## Begin RECORDS TO USE
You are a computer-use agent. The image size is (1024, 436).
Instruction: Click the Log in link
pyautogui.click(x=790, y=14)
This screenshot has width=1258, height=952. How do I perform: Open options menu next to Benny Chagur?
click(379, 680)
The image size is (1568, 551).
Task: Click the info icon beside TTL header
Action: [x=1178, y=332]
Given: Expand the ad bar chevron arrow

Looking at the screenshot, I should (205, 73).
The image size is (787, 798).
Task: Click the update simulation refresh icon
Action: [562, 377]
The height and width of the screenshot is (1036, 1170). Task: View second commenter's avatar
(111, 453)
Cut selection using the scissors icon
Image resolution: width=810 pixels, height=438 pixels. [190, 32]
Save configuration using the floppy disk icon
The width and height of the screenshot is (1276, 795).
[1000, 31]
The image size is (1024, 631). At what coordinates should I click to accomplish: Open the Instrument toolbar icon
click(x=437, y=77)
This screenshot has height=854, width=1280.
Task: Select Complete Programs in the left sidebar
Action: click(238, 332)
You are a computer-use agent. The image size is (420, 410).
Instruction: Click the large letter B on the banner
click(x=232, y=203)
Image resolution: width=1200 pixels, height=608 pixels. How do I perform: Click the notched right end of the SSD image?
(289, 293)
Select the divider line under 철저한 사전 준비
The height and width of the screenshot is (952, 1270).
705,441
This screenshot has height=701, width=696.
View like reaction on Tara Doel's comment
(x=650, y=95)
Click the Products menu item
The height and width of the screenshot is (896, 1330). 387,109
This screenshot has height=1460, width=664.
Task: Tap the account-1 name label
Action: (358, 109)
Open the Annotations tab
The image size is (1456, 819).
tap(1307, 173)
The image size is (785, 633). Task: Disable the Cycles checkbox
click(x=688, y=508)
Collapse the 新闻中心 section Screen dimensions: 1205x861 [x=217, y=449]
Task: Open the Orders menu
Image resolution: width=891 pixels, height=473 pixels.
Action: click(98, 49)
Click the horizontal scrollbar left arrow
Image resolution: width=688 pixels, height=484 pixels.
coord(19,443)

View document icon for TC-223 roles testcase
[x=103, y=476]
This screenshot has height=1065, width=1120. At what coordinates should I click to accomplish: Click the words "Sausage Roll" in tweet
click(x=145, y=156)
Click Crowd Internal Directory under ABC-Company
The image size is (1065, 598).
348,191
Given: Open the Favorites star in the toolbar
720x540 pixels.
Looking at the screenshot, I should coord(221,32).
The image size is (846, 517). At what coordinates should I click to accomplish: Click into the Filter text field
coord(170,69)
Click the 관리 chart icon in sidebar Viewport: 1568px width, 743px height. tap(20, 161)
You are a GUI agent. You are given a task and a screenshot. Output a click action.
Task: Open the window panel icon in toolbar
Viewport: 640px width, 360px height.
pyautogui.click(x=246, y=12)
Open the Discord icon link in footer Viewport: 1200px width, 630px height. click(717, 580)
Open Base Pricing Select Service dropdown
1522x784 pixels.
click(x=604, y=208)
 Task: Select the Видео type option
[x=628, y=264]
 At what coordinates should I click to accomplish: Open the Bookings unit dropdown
## End RECORDS TO USE
Reproduce all of the records above, switching "Instruction" to "Directive" wherever it occurs and leaving everything else unchanged.

THE COMPLETED TASK >>
You are a computer-use agent. The image size is (1024, 436).
Directive: Click the Log in link
pyautogui.click(x=790, y=14)
This screenshot has width=1258, height=952. How do I perform: Open options menu next to Benny Chagur?
click(379, 680)
The image size is (1568, 551).
Task: Click the info icon beside TTL header
Action: [x=1178, y=332]
Given: Expand the ad bar chevron arrow

Looking at the screenshot, I should (205, 73).
The image size is (787, 798).
Task: Click the update simulation refresh icon
Action: [562, 377]
The height and width of the screenshot is (1036, 1170). Task: View second commenter's avatar
(111, 453)
Cut selection using the scissors icon
Image resolution: width=810 pixels, height=438 pixels. [190, 32]
Save configuration using the floppy disk icon
The width and height of the screenshot is (1276, 795).
[1000, 31]
The image size is (1024, 631). At what coordinates should I click to accomplish: Open the Instrument toolbar icon
click(x=437, y=77)
This screenshot has height=854, width=1280.
Task: Select Complete Programs in the left sidebar
Action: click(238, 332)
You are a computer-use agent. The image size is (420, 410).
Directive: Click the large letter B on the banner
click(x=232, y=203)
Image resolution: width=1200 pixels, height=608 pixels. How do I perform: Click the notched right end of the SSD image?
(289, 293)
Select the divider line under 철저한 사전 준비
The height and width of the screenshot is (952, 1270).
705,441
This screenshot has height=701, width=696.
View like reaction on Tara Doel's comment
(x=650, y=95)
Click the Products menu item
The height and width of the screenshot is (896, 1330). 387,109
This screenshot has height=1460, width=664.
Task: Tap the account-1 name label
Action: (358, 109)
Open the Annotations tab
The image size is (1456, 819).
tap(1307, 173)
The image size is (785, 633). Task: Disable the Cycles checkbox
click(x=688, y=508)
Collapse the 新闻中心 section Screen dimensions: 1205x861 [x=217, y=449]
Task: Open the Orders menu
Image resolution: width=891 pixels, height=473 pixels.
Action: click(98, 49)
Click the horizontal scrollbar left arrow
Image resolution: width=688 pixels, height=484 pixels.
coord(19,443)

View document icon for TC-223 roles testcase
[x=103, y=476]
This screenshot has height=1065, width=1120. At what coordinates should I click to accomplish: Click the words "Sausage Roll" in tweet
click(x=145, y=156)
Click Crowd Internal Directory under ABC-Company
The image size is (1065, 598).
348,191
Given: Open the Favorites star in the toolbar
720x540 pixels.
Looking at the screenshot, I should coord(221,32).
The image size is (846, 517). At what coordinates should I click to accomplish: Click into the Filter text field
coord(170,69)
Click the 관리 chart icon in sidebar Viewport: 1568px width, 743px height. tap(20, 161)
You are a GUI agent. You are given a task and a screenshot. Output a click action.
Task: Open the window panel icon in toolbar
Viewport: 640px width, 360px height.
pyautogui.click(x=246, y=12)
Open the Discord icon link in footer Viewport: 1200px width, 630px height. click(717, 580)
Open Base Pricing Select Service dropdown
1522x784 pixels.
click(x=604, y=208)
 Task: Select the Видео type option
[x=628, y=264]
 At what coordinates should I click to accomplish: Open the Bookings unit dropdown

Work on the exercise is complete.